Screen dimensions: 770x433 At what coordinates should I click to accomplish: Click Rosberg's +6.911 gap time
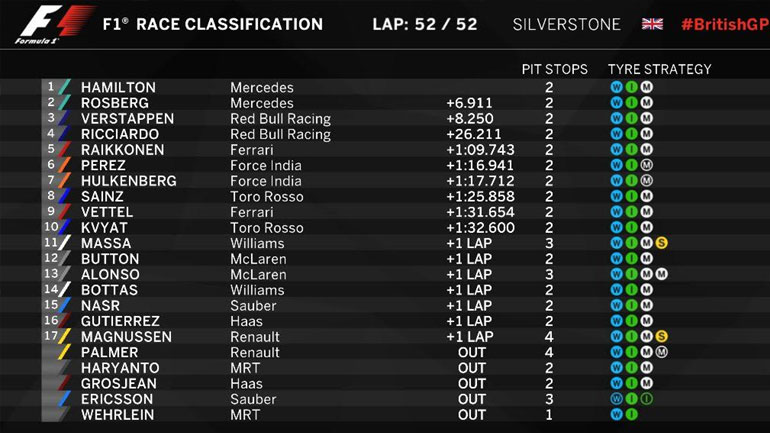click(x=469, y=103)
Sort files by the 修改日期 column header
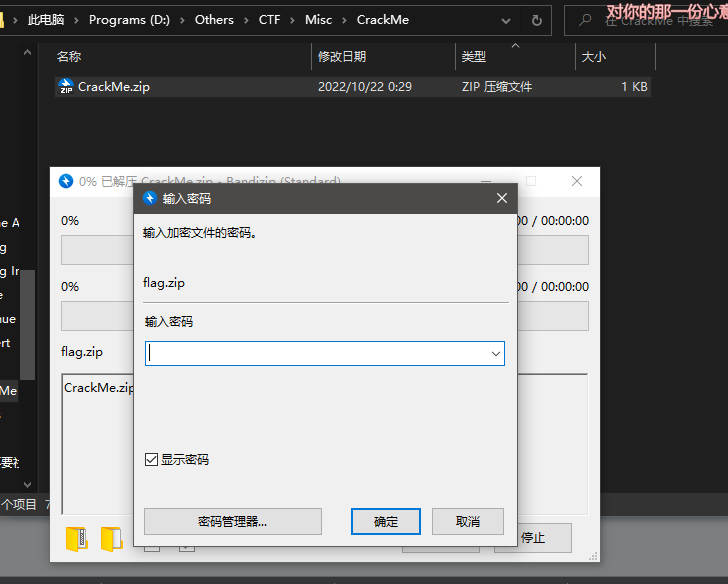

◆ ◆ ◆

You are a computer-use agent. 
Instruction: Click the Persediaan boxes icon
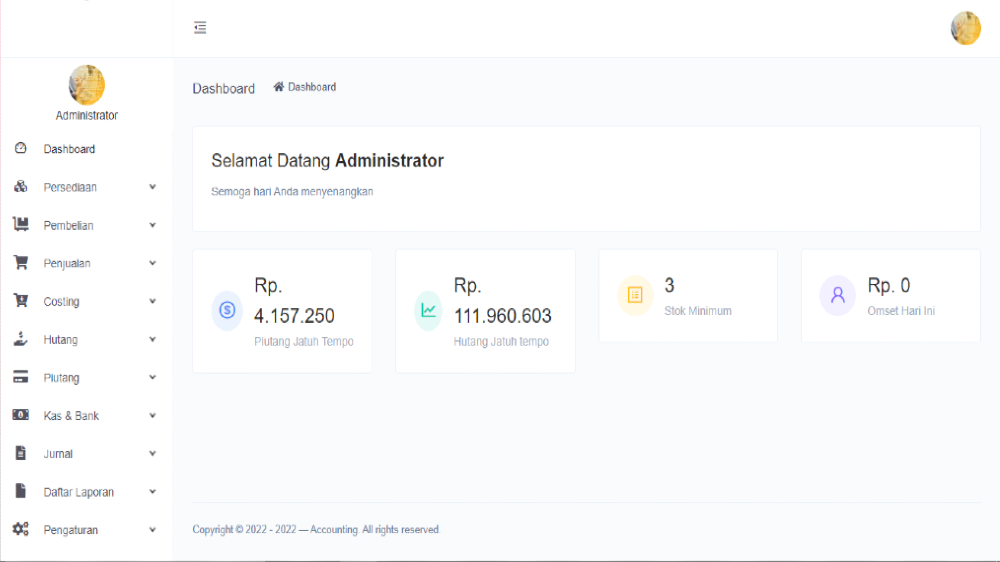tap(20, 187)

◆ ◆ ◆

TO BE DONE:
Render the lines of the listing from the line with "You are a computer-use agent." to the line with "tap(20, 187)", both included, as a Markdown table with the columns Number and Text. Skip any blank lines and leave the pictures out.

CORRECT RESPONSE:
| Number | Text |
|---|---|
| 1 | You are a computer-use agent.  |
| 2 | Instruction: Click the Persediaan boxes icon |
| 3 | tap(20, 187) |